Brown voted for Dodd-Frank, but he also worked to water down the so-called “Volcker Rule,” the part of the financial reform law that is supposed to stop banks from making risky bets. After it passed, Brown continued to push federal agencies to weaken regulations needed to put an effective Volcker Rule into place. Since then, he has collected more than $2 million from the financial industry, including more than $50,000 from JPMorgan. This week, he refused to reveal who is on his secret New York City fundraising committee, and whether JPMorgan is represented.

But Warren’s message is also undermined by a Democratic president with a JPMorgan Chase account that’s worth between $500,000 and $1 million. Politico calls Dimon one of Obama’s “most prominent Wall Street friends, a rare high-profile Democrat in an industry dominated by low-tax, free-market Republicans,” who has given “hundreds of thousands of dollars in contributions to Democrats.”

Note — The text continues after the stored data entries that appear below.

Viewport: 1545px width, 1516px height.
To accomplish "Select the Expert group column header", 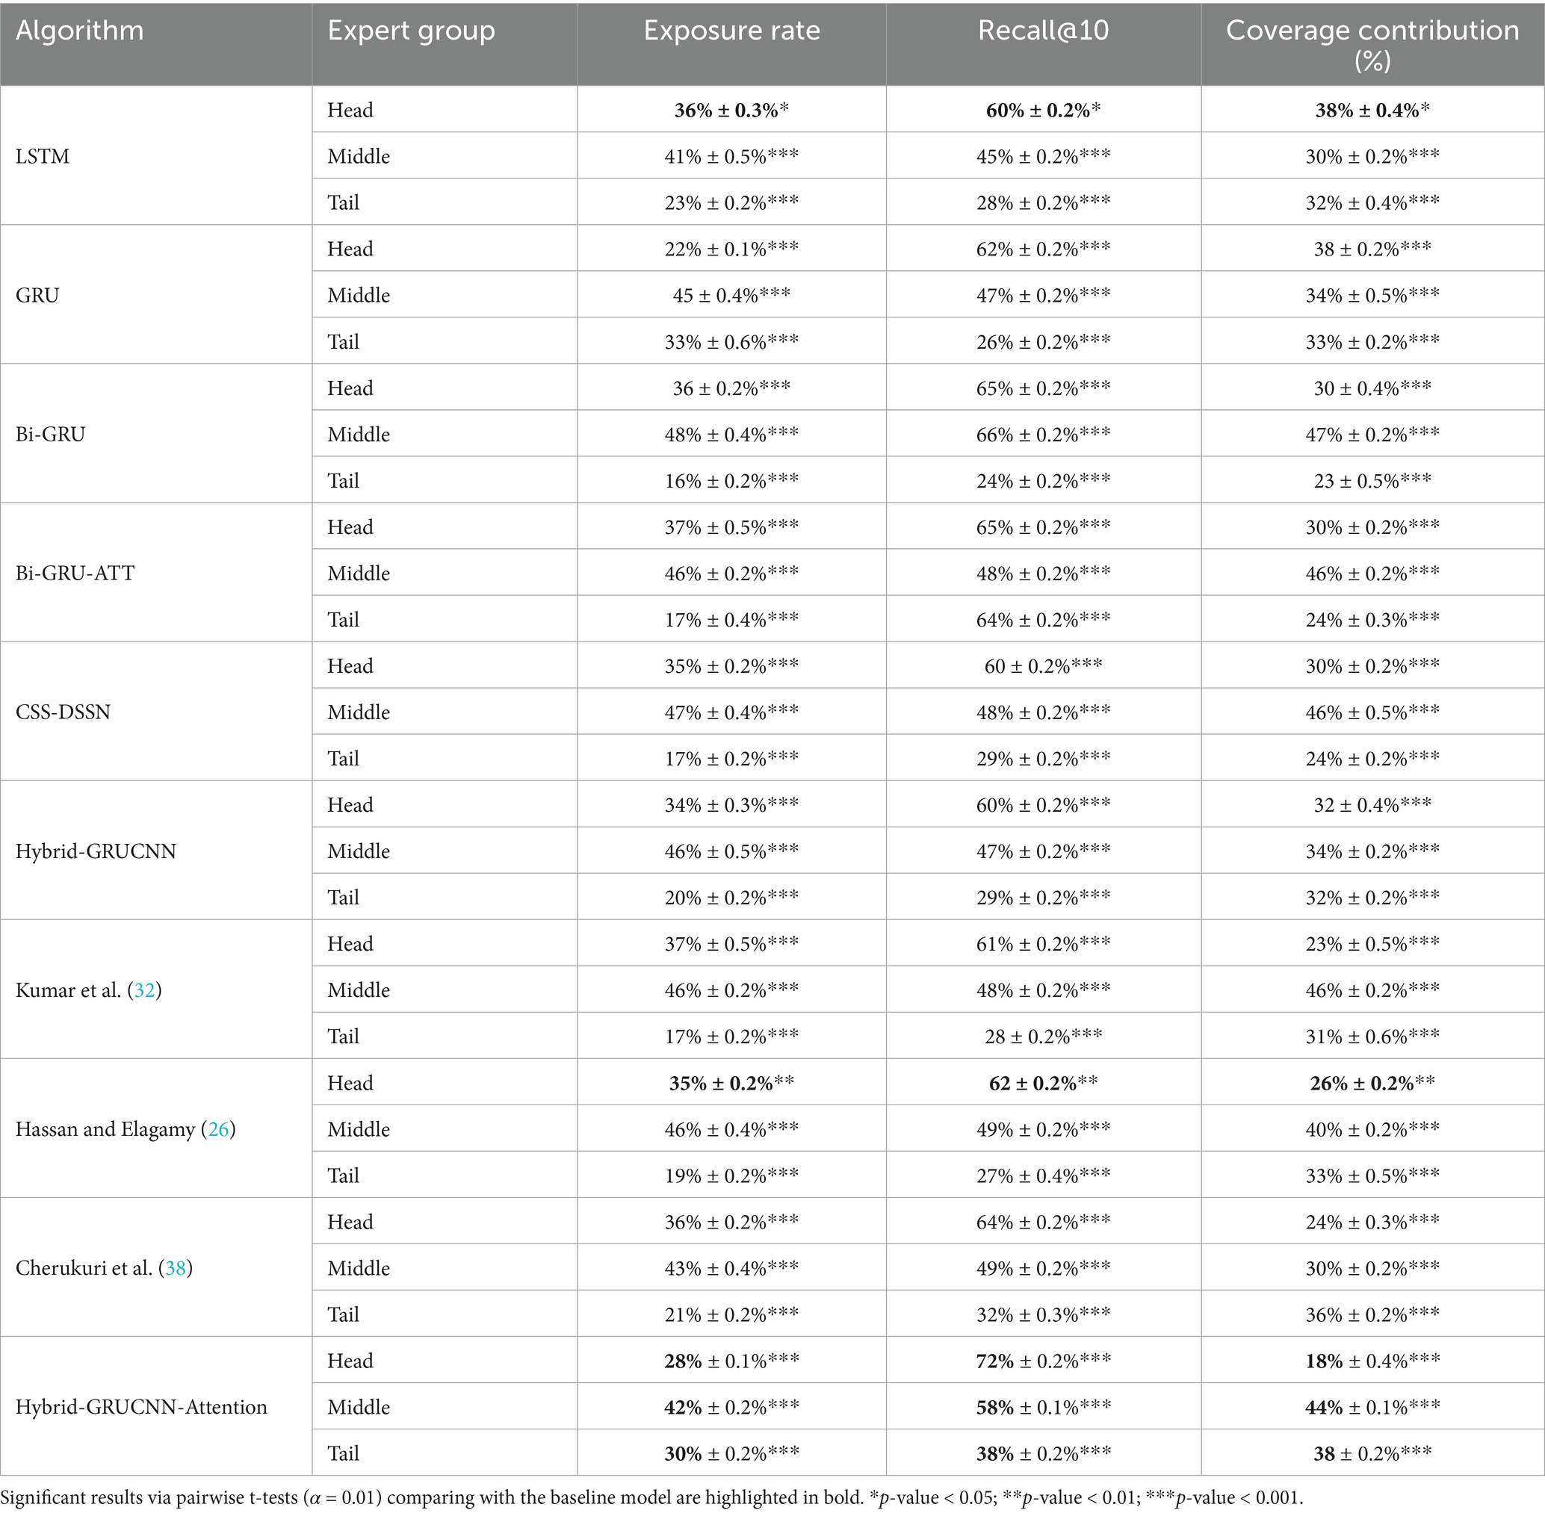I will tap(411, 31).
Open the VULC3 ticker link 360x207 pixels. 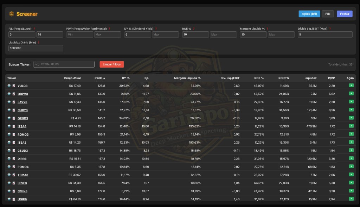23,86
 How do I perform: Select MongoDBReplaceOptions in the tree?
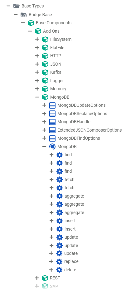coord(82,114)
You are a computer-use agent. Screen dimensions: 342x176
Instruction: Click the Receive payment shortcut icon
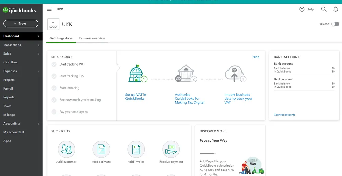tap(171, 150)
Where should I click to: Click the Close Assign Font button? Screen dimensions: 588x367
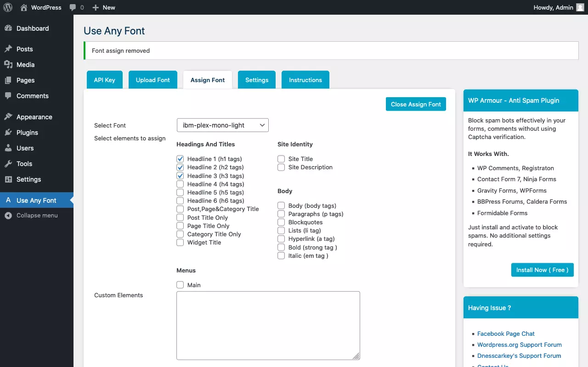click(x=416, y=104)
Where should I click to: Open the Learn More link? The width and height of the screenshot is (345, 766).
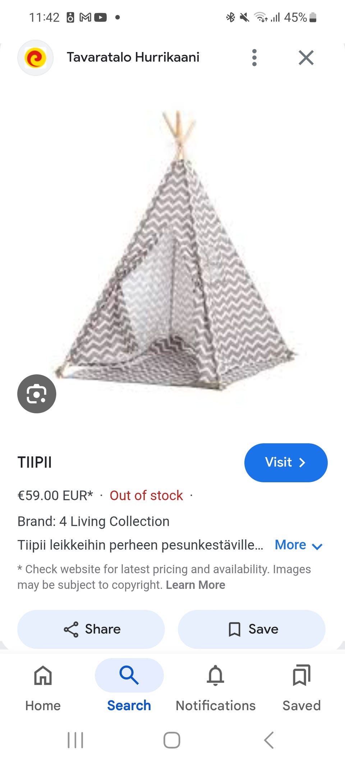(x=195, y=585)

The bottom line: Wall Street, in general, and JPMorgan, in particular, curry favor with both parties and it pays off. As Kevin Drum writes in Mother Jones, after all the talk of post-crash reform, “mutual funds and hedge funds got away with only modest new limits, credit ratings agencies were left largely untouched, the most dangerous varieties of derivatives were left alone, almost nothing was done to reduce the size of the biggest banks, and additional powers were given to the Fed, which has shown repeatedly that it’s too close to Wall Street to ever regulate it effectively.”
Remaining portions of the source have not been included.